Eskiden iki kutuplu bir dünyada hepimiz için siyah ya da beyaz vardı.

Ya devrimci olacaktınız, ya da faşist..

Ya sosyalist sistemi savunacaktınız, ya da emperyalizmin yerli işbirlikçisi.

Oysa bugün hepimiz biliyoruz ki siyahla beyaz arasında o kadar farklı tonlar var ki!

Geçmişte işçi sınıfının mücadelesini besleyecek sosyal güçler yaratmak yerine yalnız işçilerin mücadelesine bel bağlanıldığı gibi bugün de gerçek anlamda bir demokratik halk muhalefeti yaratmak yerine bizi yönetenlerin daha kötü yöneterek zayıflaması, giderek yok olması ya da kendi içinde parçalanmasından medet umuyoruz.

Oysa bugün kısmen de olsa koşulları oluşmaya başlayan Demokratik Halk Muhalefetinin toplumda yer edinebilmesi için ne çok bedeller ödendi.

Üstelik küresel dünyanın yeni dinamikleri bizim ülkemizde de demokrasi mücadelesine yeni alanlar açtığı gibi, yeni, yaratıcı mücadele biçimlerini önümüze seriyor.

Önemli olan oluşan bu iç dinamiklerin doğru örgütlenebilmesi, sağlıklı siyasi mecraya yönlendirilebilmesidir.

Yeni oluşan mecliste iki milletvekiliyle temsil edilmesi beklenen Türkiye İşçi Partisiyle ilgili haberler, CHP deki olağanüstü seçimli kurultay polemikleri ve İyi Parti de oluşan Akşener krizinin gölgesinde kaldı.

Türkiye Büyük Millet Meclisinde temsil edilecek 8.ci parti olacak TİP, toplumda bir kıvılcım yaratabileceği gibi, hepimizin ısrarlı savunucusu olmamız gereken Demokratik Halk Muhalefetinin işaret fişeği olabilir.

İşte bu yüzdendir ki, tarihte iz bırakmış, uzun yıllar demokrasi ve özgürlük mücadelesine öncülük ve tanıklık etmiş kişilerin bilgi ve birikimlerini toplumla paylaşmalarında sayısız yararlar vardır.

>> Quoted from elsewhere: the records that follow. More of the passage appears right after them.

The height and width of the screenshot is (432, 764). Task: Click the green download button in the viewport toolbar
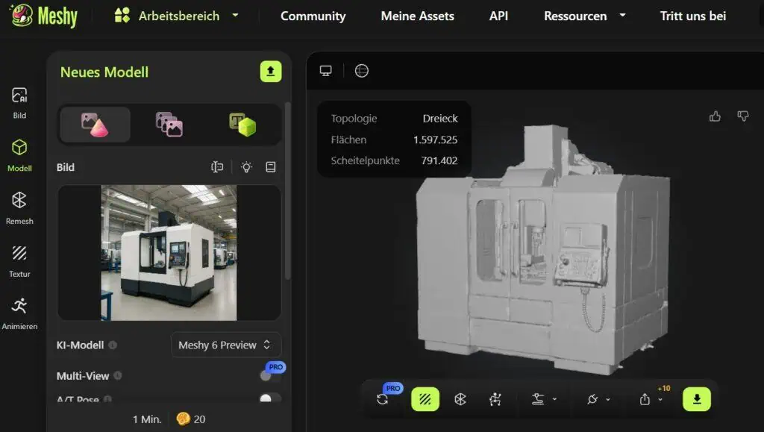click(x=695, y=399)
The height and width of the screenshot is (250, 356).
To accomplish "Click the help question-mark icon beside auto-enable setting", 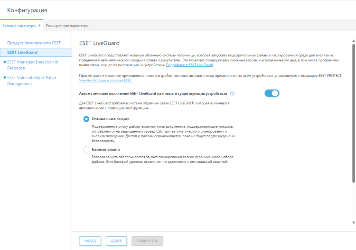I will (232, 93).
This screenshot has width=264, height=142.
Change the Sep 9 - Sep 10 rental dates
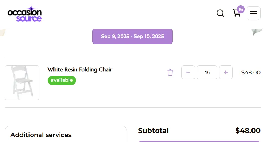pos(132,36)
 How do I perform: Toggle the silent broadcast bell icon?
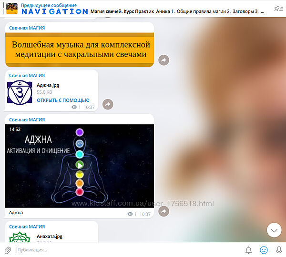point(248,250)
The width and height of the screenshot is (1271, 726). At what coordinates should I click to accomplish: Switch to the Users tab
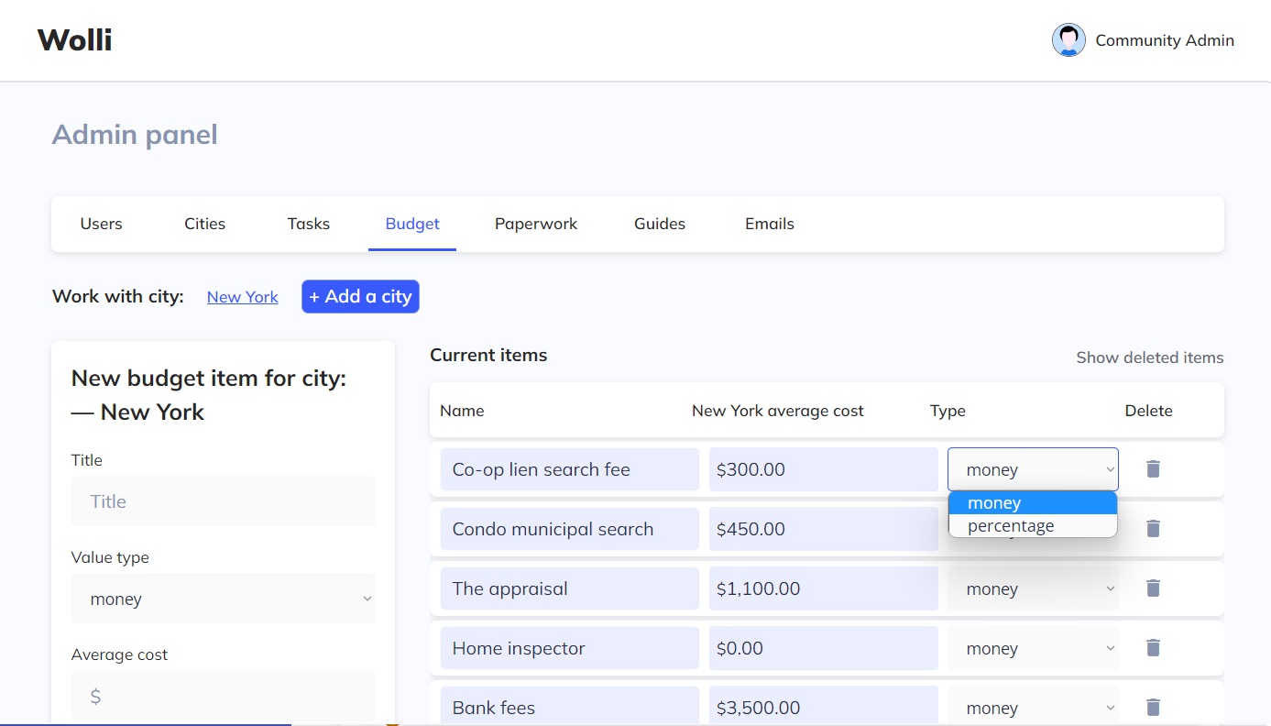click(x=101, y=224)
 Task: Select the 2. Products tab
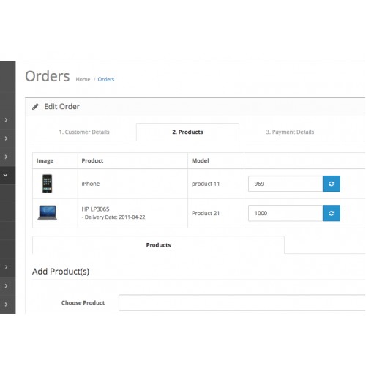(x=187, y=132)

Genel Başkan değişikliğiyle tüm sorunların çözüleceğini sananların parti içi iktidar mücadelesi demokratik halk muhalefetinin oluşmasına da zarar verdiği gibi, geniş halk kitlelerinin yeni siyasi arayışlarının önünde engel oluşturuyor.

Unutmamak gerekir ki; gelişen, değişen, dönüşen ve çelişen dünyamızda artık değişen üretim ve tüketim ilişkilerine uygun yeni siyaset tarzları ve yeni yönetim modelleriyle, mücadele biçimleri bulmak gerekiyor.

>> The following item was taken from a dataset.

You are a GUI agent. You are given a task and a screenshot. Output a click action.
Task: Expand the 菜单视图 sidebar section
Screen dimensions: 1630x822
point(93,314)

Yani demem o ki; artık yeni şeyler söylemek gerekiyor.

Kim başarılı, kim başarısız, kim genel başkan olacak, kimler aday belirlemede daha etkin olacak gibi sığ ve kısır tartışmalarla bir yere varmanın mümkün olmadığını herkesin anlaması ve buna göre pozisyon alması gerekiyor.

Artık zaman; siyahla beyaz arasında gri tonlar oluşturmanın, yeni söylem ve eylem biçimleriyle halkın çoğunluğunu yanına alarak demokratik halk muhalefetini oluşturmanın zamanıdır.

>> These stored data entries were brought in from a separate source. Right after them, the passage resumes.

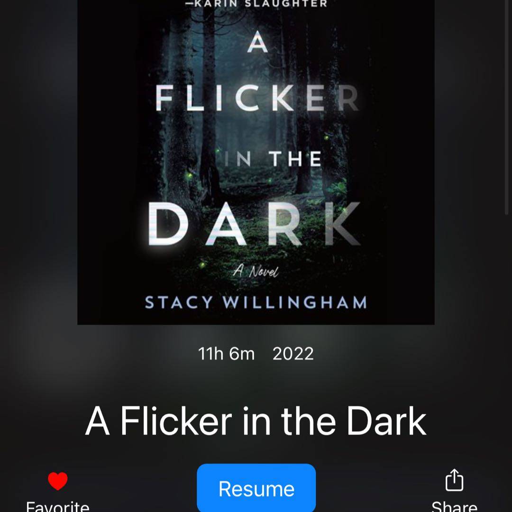Click the word FLICKER on the cover art
This screenshot has height=512, width=512.
click(257, 98)
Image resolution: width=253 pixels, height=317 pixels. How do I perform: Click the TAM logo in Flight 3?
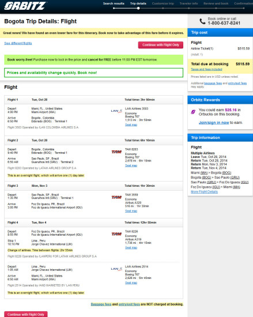[x=116, y=197]
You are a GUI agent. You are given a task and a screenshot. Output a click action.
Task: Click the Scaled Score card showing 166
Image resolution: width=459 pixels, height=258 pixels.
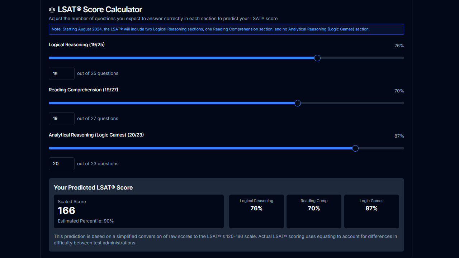click(x=138, y=211)
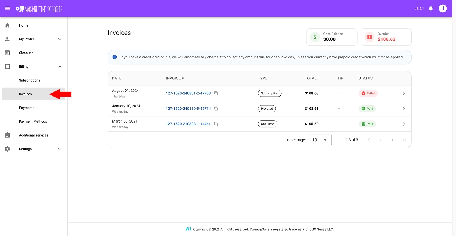Click the info icon in notice banner
This screenshot has width=456, height=236.
[x=115, y=57]

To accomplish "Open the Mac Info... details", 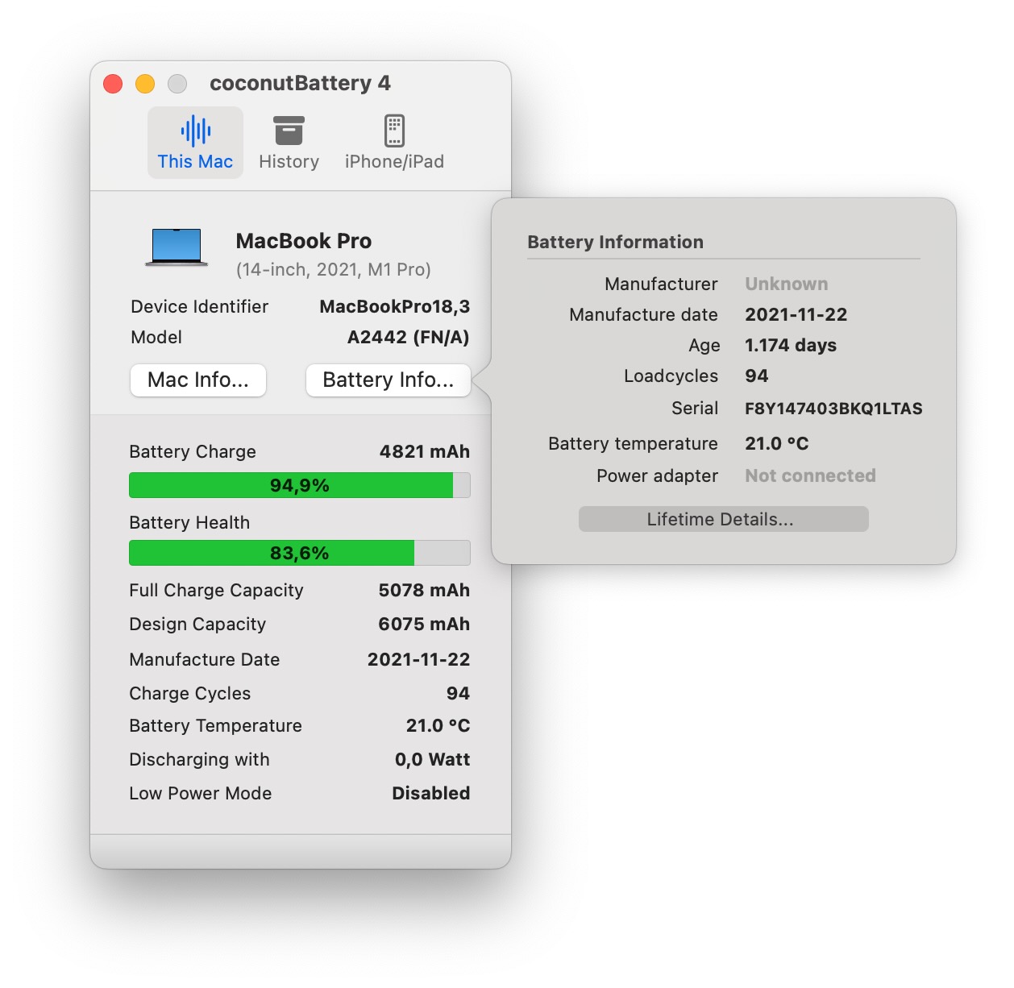I will [198, 380].
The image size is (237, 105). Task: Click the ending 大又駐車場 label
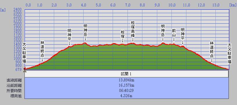(229, 53)
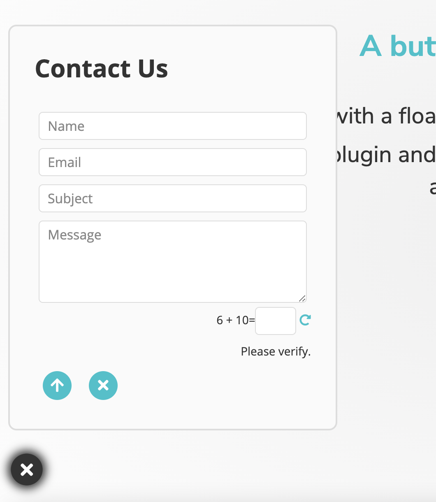Focus the Subject input field
Screen dimensions: 436x502
point(173,198)
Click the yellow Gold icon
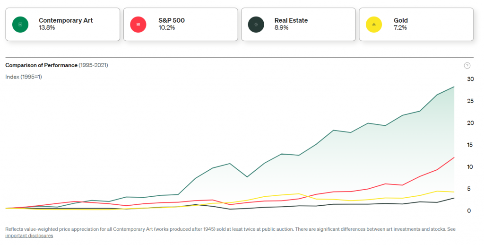This screenshot has height=245, width=484. tap(374, 24)
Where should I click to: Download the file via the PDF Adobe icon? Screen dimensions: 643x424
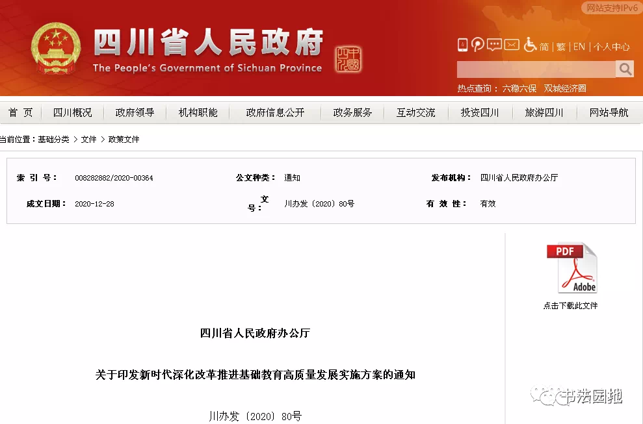(x=571, y=268)
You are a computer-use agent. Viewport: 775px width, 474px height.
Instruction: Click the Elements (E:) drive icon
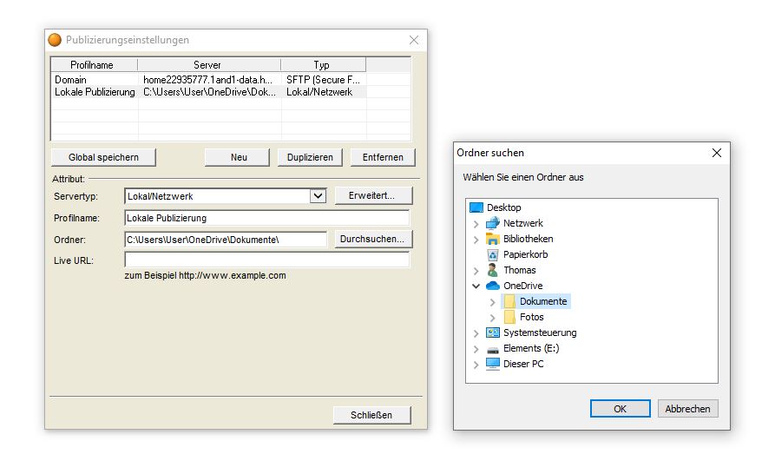(493, 348)
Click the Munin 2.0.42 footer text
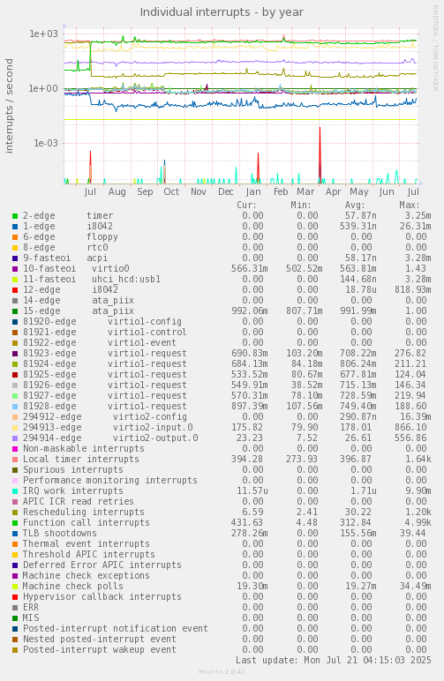 (222, 672)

Artık zaman; “Halka rağmen halk için değil, halkla beraber, halk için mücadele etmenin zamanıdır.”

 

AYHAN ONGUN(Gazeteci-Yazar) 31.07.2018/BODRUM

 

 
Toplam blog
: 396
: 168
Kayıt tarihi
: 13.01.10
 
 

Barış içinde, birlikte yaşayabilmek adına insan ve emek odaklı paylaşımlardan yanayım.   Öğretmen..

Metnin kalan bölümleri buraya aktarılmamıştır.